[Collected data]
▽
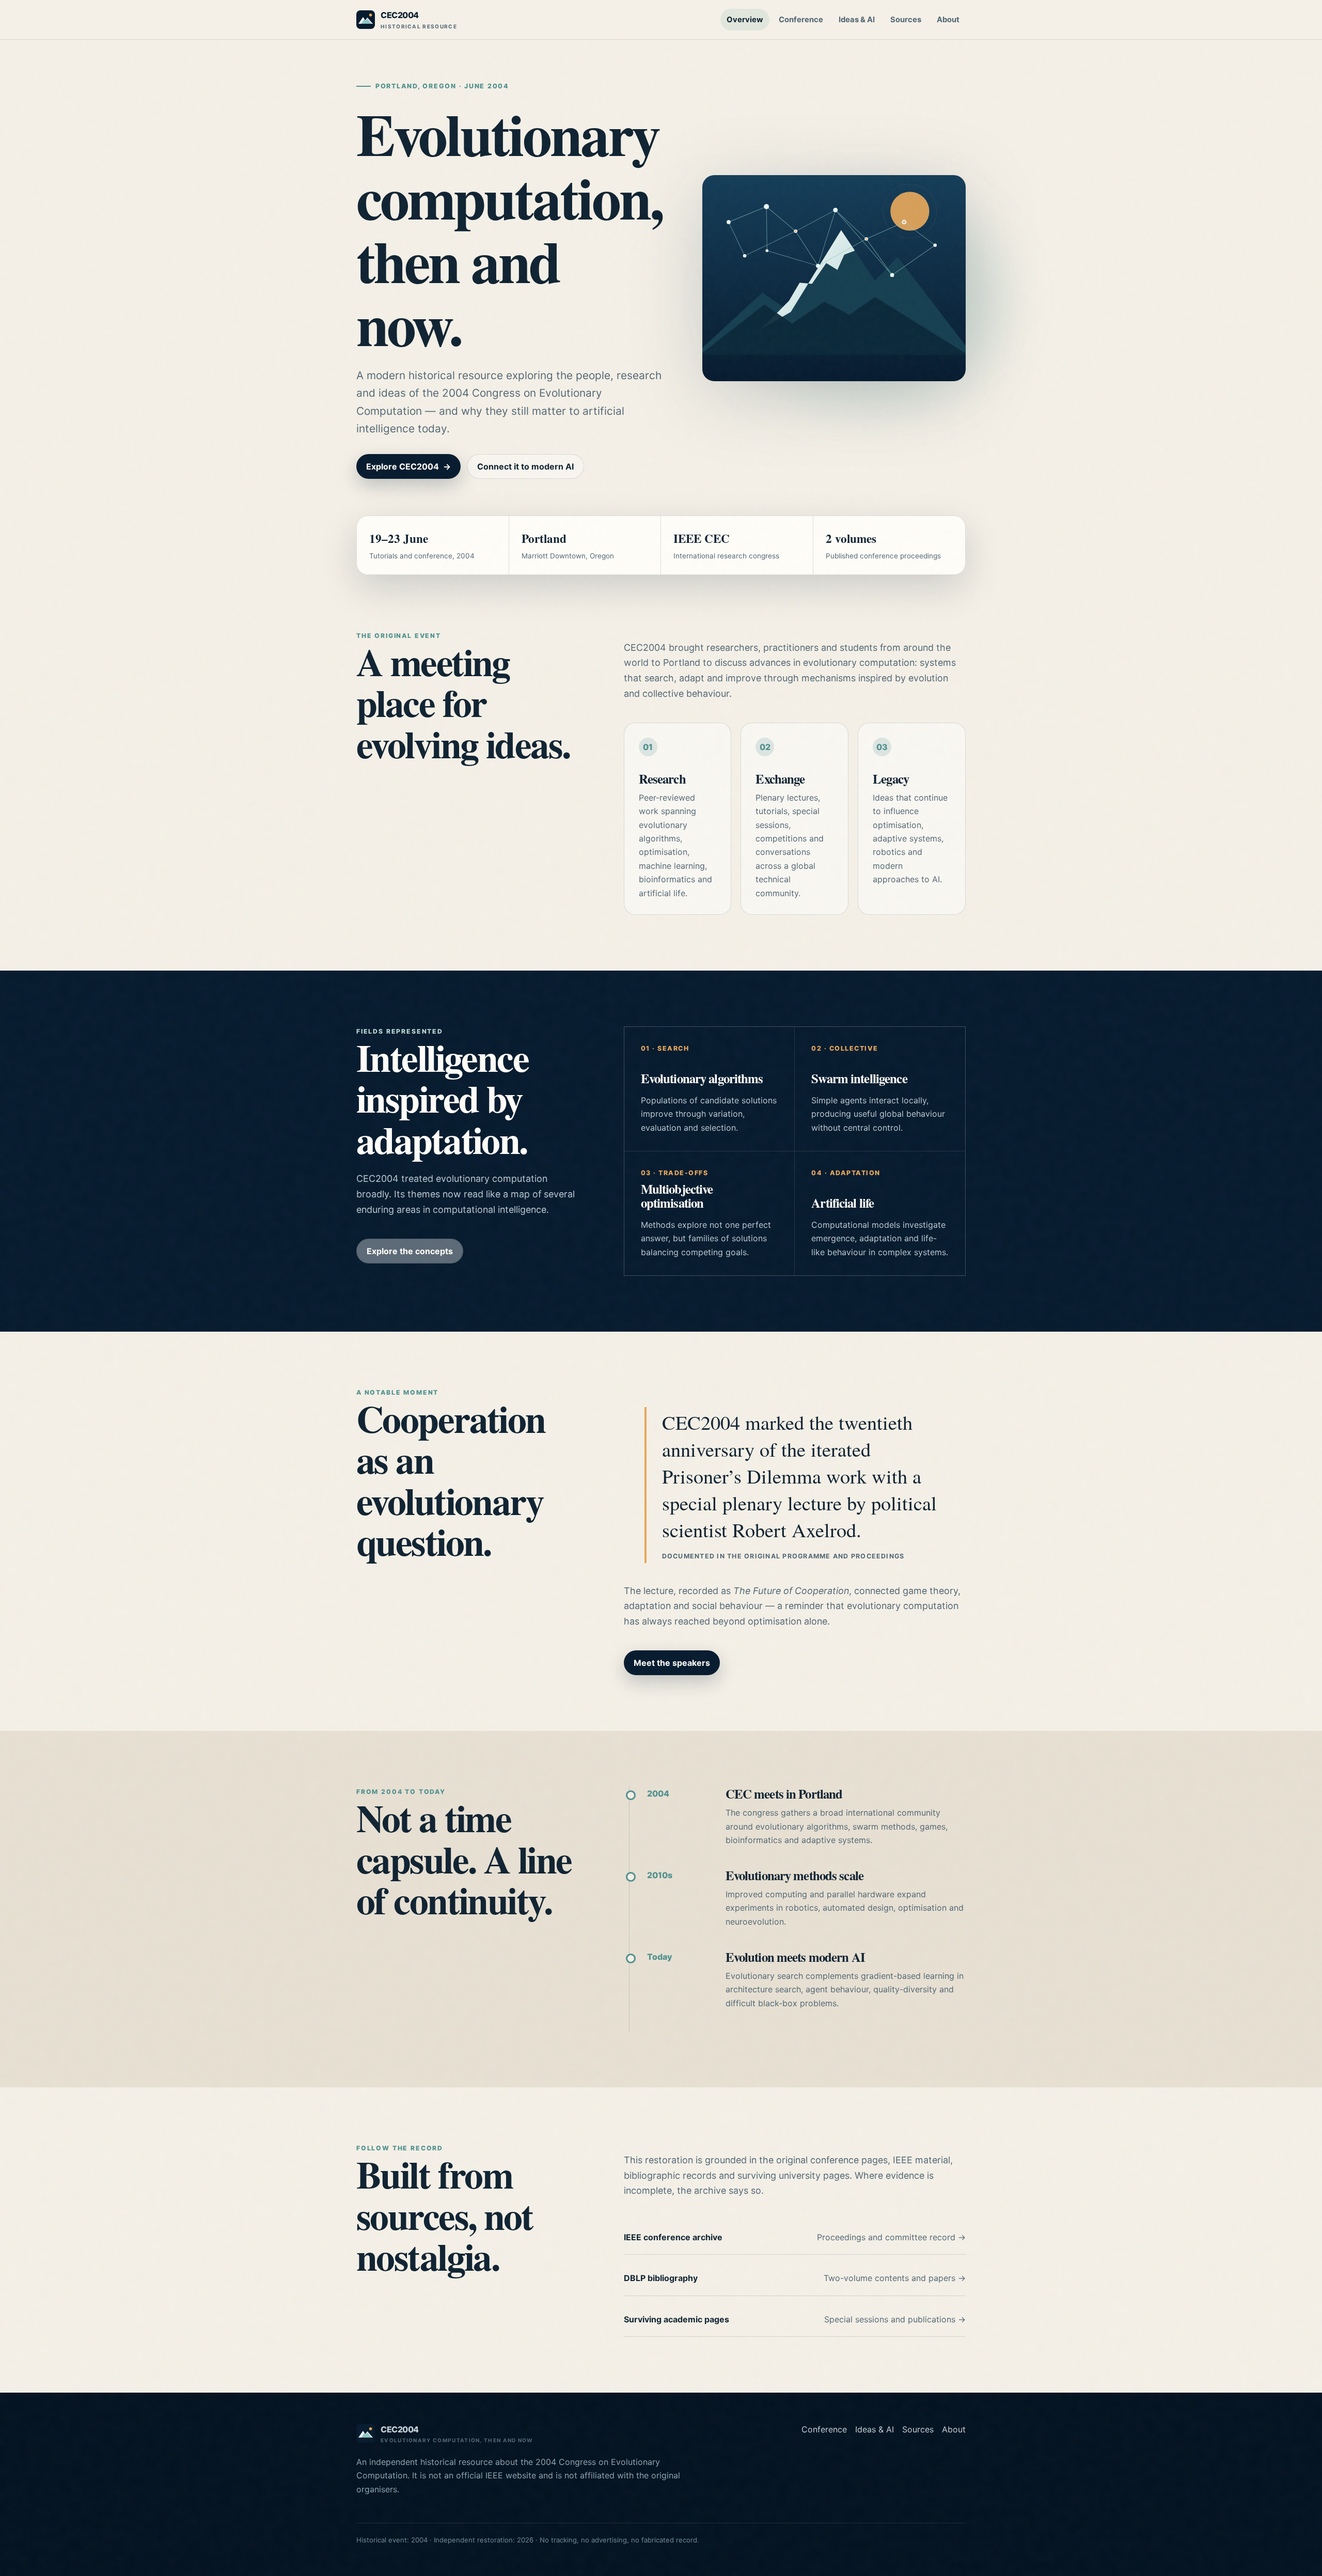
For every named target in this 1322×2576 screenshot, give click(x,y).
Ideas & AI (857, 19)
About (948, 19)
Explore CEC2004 (408, 466)
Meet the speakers (672, 1663)
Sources (905, 19)
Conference (801, 19)
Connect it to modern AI (525, 466)
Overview (745, 19)
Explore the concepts (410, 1251)
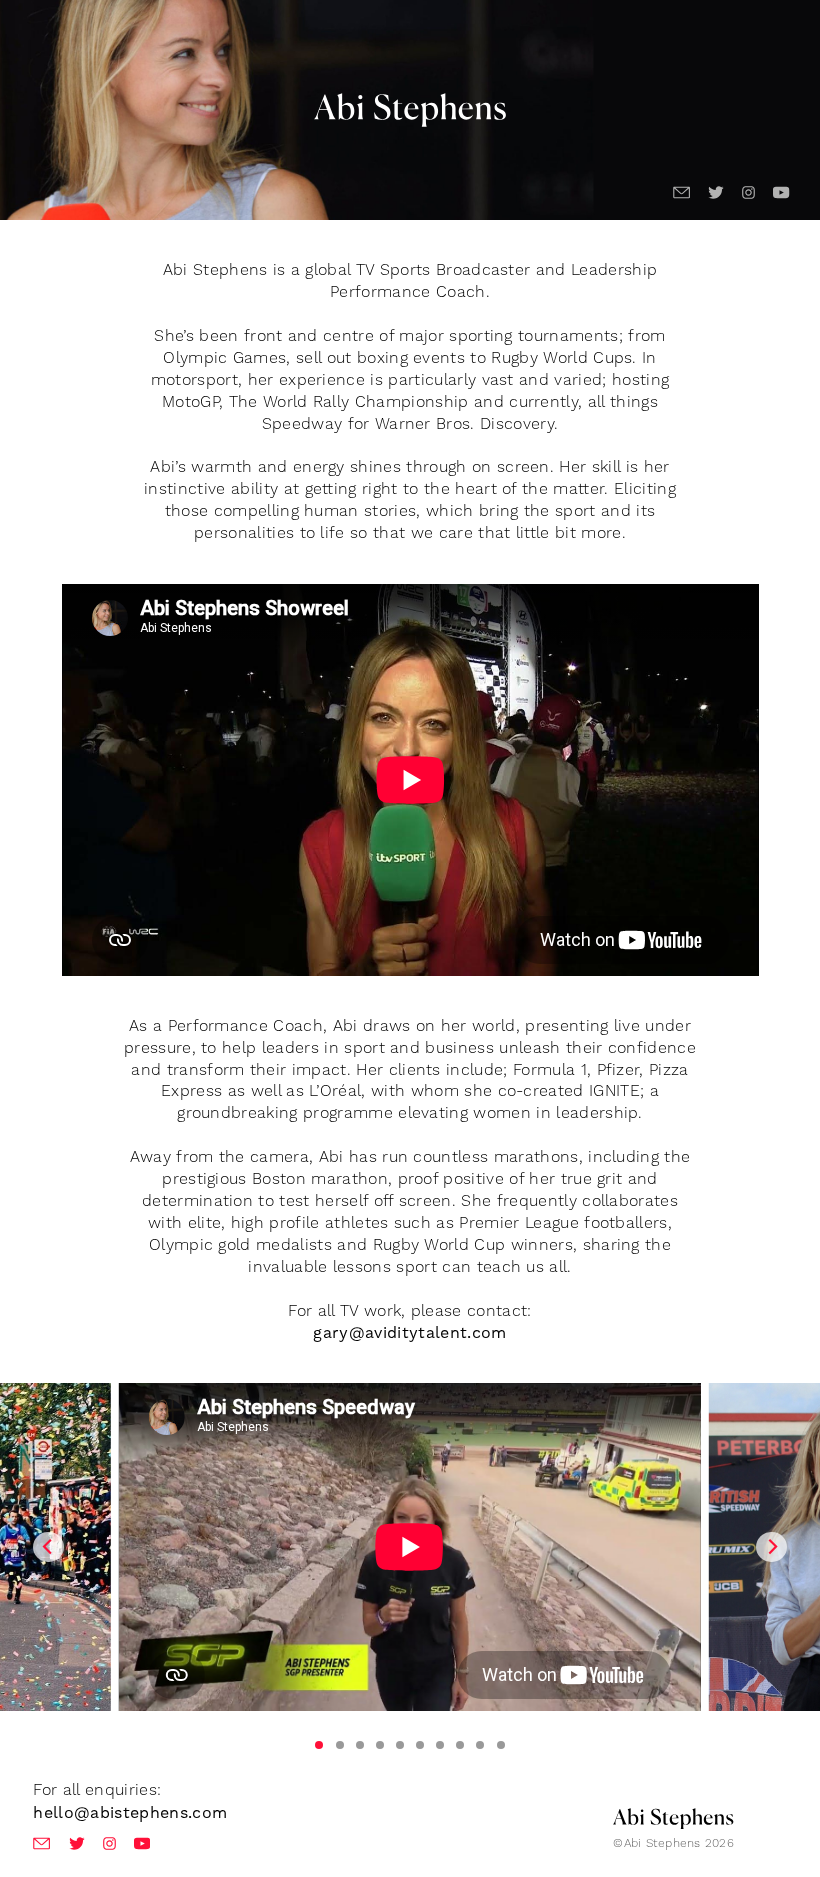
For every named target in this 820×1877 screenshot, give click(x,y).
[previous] (48, 1547)
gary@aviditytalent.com (409, 1332)
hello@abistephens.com (130, 1812)
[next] (771, 1547)
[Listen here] (410, 1566)
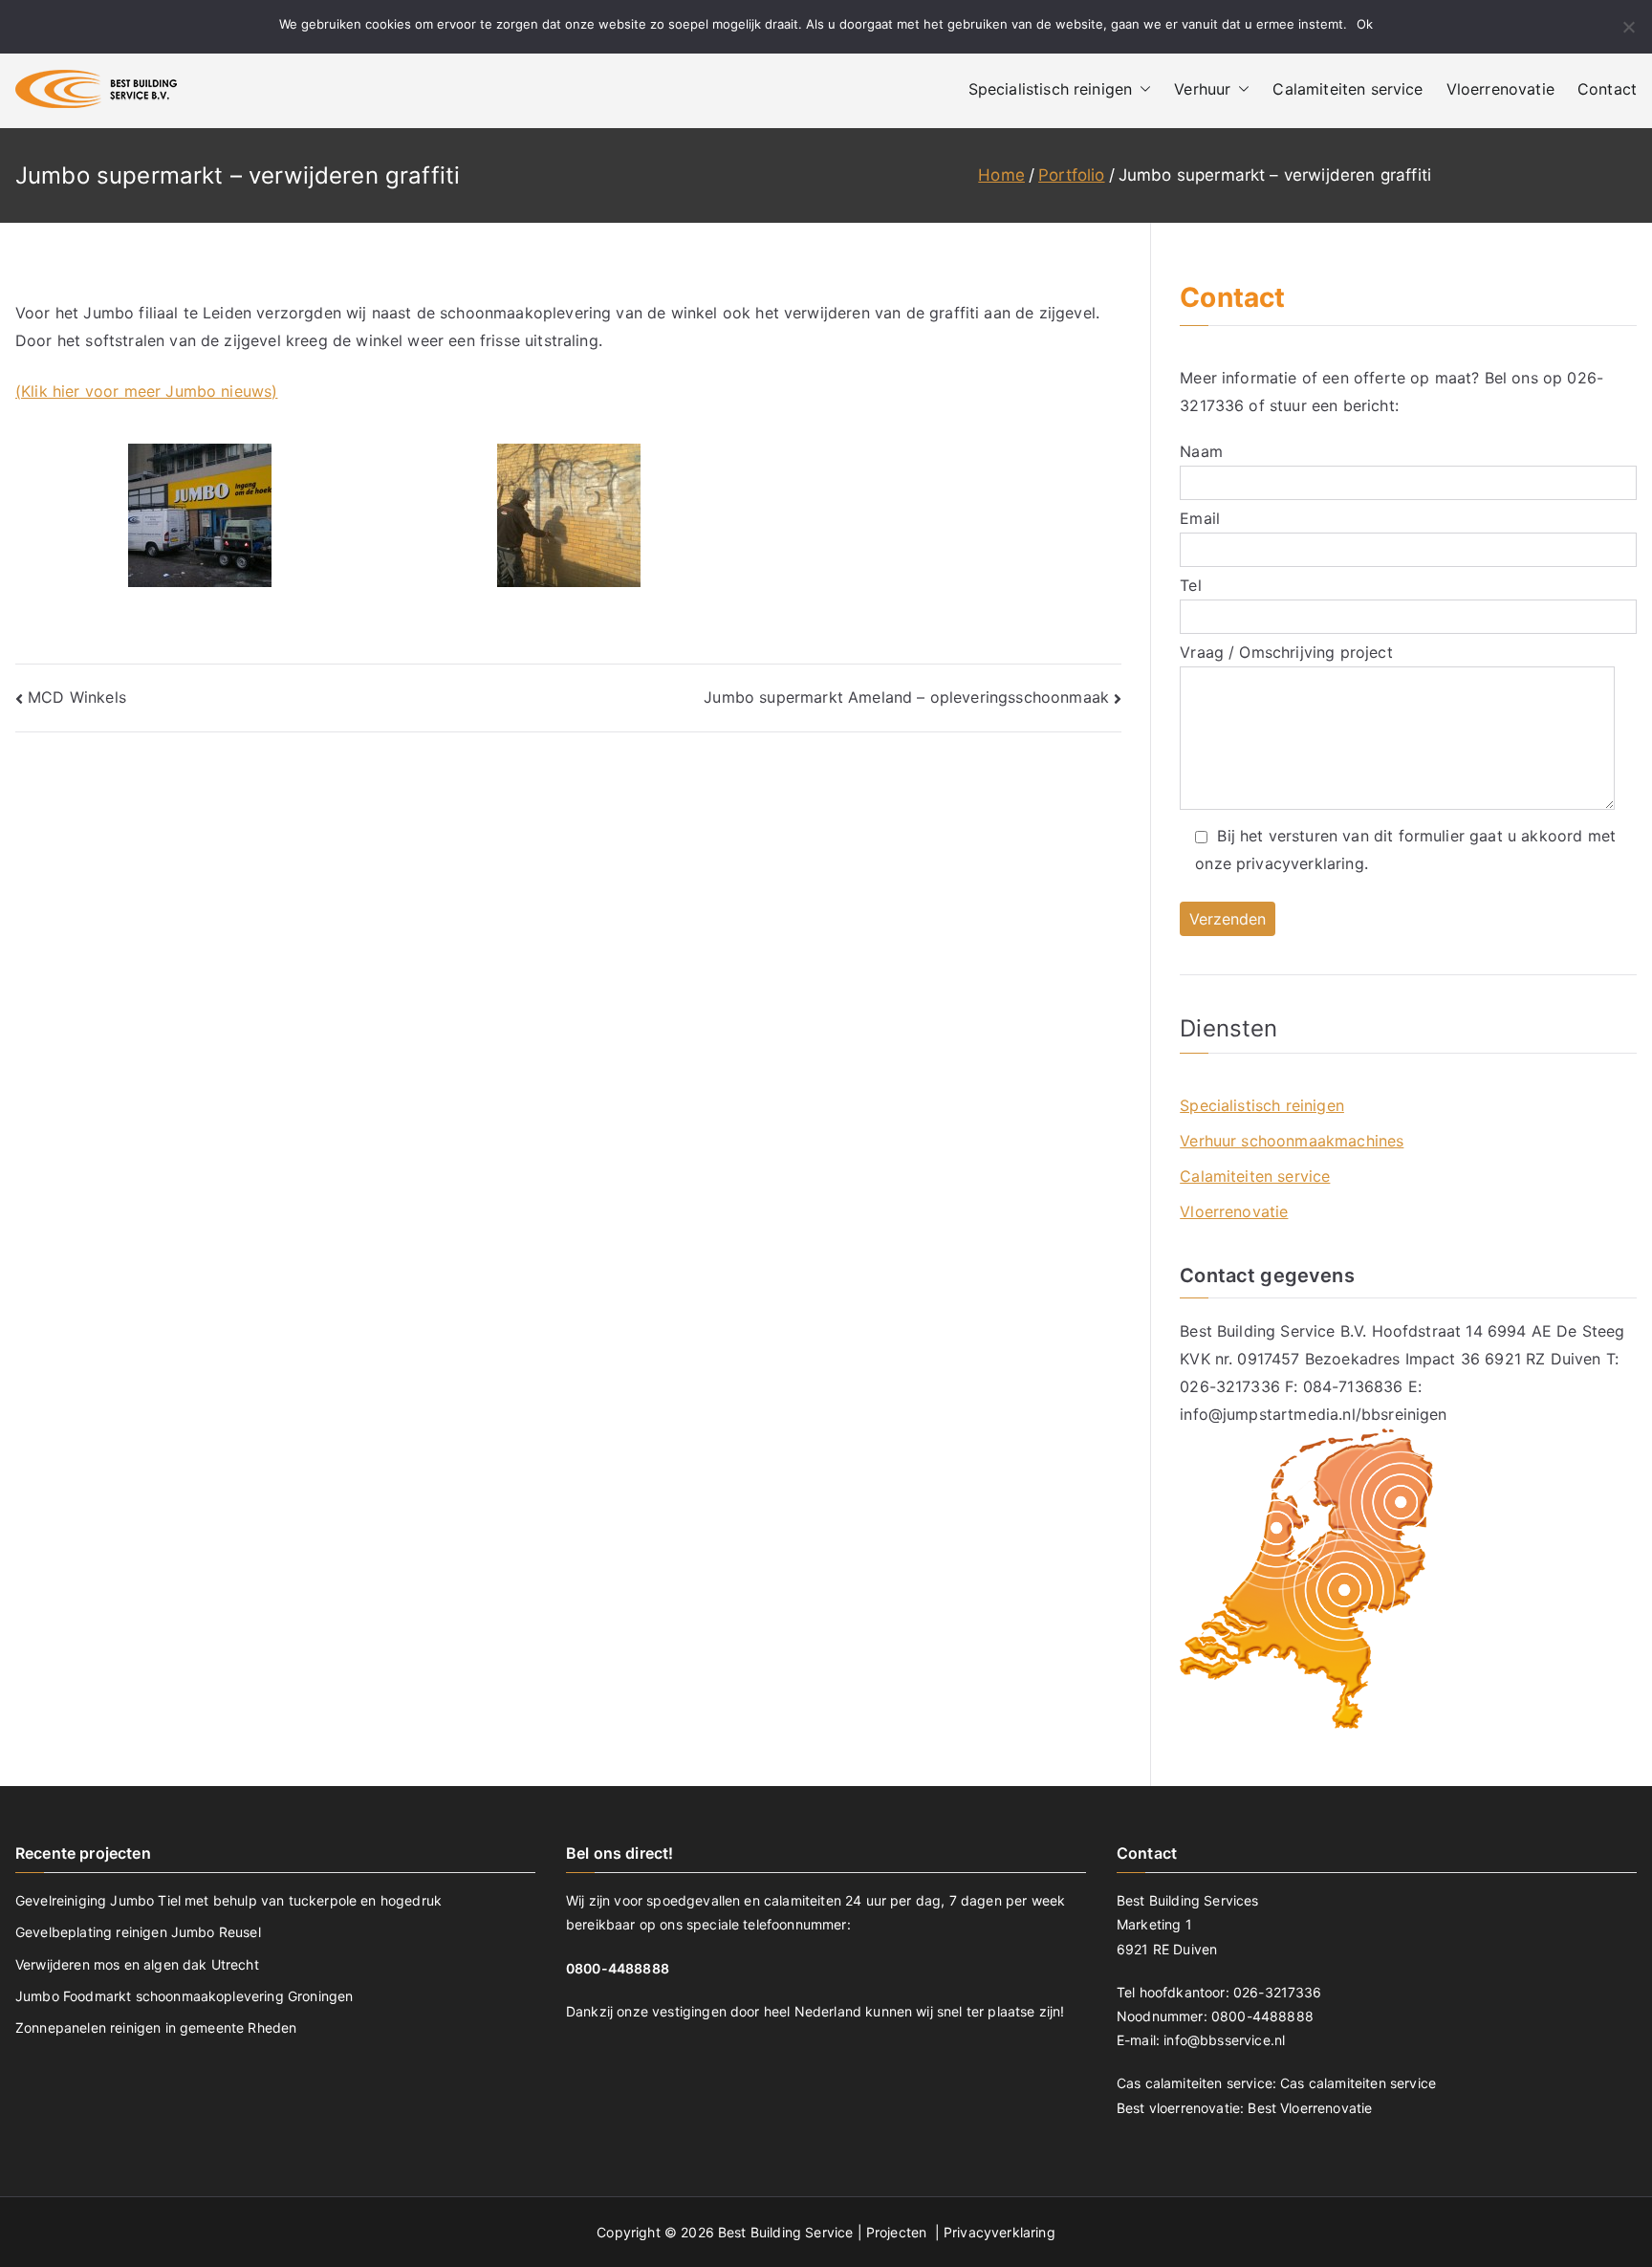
△
The problem: Once the pictures are removed, write out all of the entries above exactly.

Answer to this exercise:
For every named target in this 1322×2576 screenshot, give click(x,y).
Ideas & AI (857, 19)
About (948, 19)
Explore CEC2004 (408, 466)
Meet the speakers (672, 1663)
Sources (905, 19)
Conference (801, 19)
Connect it to modern AI (525, 466)
Overview (745, 19)
Explore the concepts (410, 1251)
For every named target in this 820×1877 screenshot, give click(x,y).
[previous] (48, 1547)
gary@aviditytalent.com (409, 1332)
hello@abistephens.com (130, 1812)
[next] (771, 1547)
[Listen here] (410, 1566)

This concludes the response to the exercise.